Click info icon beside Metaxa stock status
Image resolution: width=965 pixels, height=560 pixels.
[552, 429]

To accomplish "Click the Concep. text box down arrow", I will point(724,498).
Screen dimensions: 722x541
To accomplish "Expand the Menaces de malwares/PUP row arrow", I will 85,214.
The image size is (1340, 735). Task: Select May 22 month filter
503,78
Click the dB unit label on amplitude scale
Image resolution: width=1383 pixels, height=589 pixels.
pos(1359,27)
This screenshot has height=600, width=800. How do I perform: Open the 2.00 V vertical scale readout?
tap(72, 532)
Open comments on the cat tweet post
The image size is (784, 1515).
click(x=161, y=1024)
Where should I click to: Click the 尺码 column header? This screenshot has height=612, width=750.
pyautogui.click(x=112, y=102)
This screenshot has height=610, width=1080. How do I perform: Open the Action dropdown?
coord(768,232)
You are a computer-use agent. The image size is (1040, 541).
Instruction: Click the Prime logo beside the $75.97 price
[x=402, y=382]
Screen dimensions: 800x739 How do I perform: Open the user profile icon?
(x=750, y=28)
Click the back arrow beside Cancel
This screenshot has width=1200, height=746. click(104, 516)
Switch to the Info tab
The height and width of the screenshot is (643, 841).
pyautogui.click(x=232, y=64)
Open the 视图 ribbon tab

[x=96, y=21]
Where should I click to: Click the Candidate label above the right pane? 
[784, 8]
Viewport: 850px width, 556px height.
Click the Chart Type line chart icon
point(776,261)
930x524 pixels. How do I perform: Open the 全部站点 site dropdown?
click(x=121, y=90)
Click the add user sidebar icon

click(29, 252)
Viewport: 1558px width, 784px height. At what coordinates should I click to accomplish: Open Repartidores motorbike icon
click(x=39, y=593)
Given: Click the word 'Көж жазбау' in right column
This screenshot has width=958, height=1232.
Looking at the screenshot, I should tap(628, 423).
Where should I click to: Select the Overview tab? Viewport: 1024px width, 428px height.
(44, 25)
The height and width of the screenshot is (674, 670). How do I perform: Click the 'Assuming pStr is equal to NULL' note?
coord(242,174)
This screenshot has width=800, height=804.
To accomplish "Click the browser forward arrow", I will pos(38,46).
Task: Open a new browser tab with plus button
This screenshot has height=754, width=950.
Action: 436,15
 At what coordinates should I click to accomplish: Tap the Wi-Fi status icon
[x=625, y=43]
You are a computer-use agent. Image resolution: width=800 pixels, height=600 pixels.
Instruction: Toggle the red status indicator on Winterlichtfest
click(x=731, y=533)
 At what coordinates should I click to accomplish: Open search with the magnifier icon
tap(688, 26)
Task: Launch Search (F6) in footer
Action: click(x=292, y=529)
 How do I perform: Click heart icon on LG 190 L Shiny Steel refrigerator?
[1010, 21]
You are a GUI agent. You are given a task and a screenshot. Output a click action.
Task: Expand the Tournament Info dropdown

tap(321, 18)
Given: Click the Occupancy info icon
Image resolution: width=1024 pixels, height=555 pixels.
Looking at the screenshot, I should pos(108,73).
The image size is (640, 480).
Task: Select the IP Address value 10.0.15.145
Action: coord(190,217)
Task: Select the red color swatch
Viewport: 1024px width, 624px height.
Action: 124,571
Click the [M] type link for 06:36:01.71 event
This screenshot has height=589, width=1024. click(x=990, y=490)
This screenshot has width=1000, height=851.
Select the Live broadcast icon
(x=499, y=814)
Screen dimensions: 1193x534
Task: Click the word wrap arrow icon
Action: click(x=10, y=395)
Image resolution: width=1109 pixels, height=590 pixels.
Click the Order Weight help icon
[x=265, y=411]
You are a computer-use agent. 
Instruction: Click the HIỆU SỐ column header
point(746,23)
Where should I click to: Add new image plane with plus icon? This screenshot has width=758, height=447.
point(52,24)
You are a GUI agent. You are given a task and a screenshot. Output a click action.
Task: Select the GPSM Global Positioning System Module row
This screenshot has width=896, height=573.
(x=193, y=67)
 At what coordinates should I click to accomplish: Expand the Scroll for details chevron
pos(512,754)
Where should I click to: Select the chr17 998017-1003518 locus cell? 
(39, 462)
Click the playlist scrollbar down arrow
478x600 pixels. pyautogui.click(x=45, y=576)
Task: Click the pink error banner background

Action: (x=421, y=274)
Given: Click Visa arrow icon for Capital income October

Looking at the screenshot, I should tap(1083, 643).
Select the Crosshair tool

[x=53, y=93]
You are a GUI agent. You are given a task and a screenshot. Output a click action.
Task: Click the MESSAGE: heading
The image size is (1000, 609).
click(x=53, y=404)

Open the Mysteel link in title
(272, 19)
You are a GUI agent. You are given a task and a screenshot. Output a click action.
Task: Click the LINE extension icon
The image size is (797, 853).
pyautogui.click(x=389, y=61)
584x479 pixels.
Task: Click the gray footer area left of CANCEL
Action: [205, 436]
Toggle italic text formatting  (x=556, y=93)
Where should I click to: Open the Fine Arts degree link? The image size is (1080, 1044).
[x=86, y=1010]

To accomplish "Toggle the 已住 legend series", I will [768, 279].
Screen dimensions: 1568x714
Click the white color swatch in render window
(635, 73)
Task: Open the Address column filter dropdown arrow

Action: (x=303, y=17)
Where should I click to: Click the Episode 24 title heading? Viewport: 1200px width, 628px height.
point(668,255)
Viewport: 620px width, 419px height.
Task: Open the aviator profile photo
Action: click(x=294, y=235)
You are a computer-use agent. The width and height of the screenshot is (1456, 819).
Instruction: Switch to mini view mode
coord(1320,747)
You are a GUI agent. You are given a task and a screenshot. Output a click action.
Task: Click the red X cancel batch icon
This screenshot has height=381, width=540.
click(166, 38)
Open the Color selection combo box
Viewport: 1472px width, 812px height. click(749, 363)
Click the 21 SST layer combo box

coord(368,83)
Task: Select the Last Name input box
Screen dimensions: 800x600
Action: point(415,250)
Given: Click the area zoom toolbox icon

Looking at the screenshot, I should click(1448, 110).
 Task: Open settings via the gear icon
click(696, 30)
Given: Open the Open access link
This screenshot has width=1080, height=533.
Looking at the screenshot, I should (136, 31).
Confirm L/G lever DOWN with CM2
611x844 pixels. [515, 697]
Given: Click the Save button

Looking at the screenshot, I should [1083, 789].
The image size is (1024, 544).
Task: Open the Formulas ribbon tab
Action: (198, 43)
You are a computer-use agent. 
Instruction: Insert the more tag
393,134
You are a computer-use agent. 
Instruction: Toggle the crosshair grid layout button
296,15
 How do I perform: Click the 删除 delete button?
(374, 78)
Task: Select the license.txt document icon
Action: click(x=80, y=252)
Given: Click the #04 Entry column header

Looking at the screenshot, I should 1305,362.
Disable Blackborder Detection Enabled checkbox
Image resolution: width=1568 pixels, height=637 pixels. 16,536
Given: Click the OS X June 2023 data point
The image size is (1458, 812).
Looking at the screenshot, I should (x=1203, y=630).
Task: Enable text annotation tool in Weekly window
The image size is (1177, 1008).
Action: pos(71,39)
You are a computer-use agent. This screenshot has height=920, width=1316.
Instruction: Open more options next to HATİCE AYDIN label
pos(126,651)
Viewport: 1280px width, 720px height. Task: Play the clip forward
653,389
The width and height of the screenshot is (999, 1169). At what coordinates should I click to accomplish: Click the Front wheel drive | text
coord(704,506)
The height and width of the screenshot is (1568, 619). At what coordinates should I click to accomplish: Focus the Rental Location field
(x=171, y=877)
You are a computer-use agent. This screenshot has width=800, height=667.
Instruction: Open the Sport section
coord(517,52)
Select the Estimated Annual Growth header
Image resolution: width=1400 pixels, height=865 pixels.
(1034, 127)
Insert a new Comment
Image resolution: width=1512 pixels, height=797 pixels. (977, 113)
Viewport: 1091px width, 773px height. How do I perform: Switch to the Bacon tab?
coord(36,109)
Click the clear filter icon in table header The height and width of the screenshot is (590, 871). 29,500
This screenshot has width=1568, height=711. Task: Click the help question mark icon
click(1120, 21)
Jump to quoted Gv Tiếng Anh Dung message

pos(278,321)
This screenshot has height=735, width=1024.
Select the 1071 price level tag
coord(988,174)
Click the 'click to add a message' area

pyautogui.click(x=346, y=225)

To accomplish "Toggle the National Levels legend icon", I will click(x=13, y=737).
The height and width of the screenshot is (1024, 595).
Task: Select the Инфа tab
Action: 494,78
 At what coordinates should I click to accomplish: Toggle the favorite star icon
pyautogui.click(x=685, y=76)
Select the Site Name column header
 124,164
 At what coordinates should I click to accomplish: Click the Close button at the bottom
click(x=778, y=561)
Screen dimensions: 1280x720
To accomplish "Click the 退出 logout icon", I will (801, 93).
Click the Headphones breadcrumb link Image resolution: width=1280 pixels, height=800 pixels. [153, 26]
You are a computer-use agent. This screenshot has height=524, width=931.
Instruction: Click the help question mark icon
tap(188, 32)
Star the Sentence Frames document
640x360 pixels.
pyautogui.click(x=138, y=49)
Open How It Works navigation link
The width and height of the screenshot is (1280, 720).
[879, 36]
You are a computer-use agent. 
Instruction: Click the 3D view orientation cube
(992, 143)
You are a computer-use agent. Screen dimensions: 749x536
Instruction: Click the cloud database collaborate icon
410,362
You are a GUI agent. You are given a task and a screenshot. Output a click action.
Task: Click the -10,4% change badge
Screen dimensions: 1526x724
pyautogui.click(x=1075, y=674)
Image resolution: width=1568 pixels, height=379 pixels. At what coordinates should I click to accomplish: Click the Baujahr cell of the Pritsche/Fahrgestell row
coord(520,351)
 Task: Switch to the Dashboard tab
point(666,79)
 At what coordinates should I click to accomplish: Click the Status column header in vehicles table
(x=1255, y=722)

===============

* **Exercise aim**: In the data above, find each line that has the word "browser" and copy it out.

* **Completed exercise**:
To accomplish "Click the browser forward arrow", I will pos(38,46).
Task: Open a new browser tab with plus button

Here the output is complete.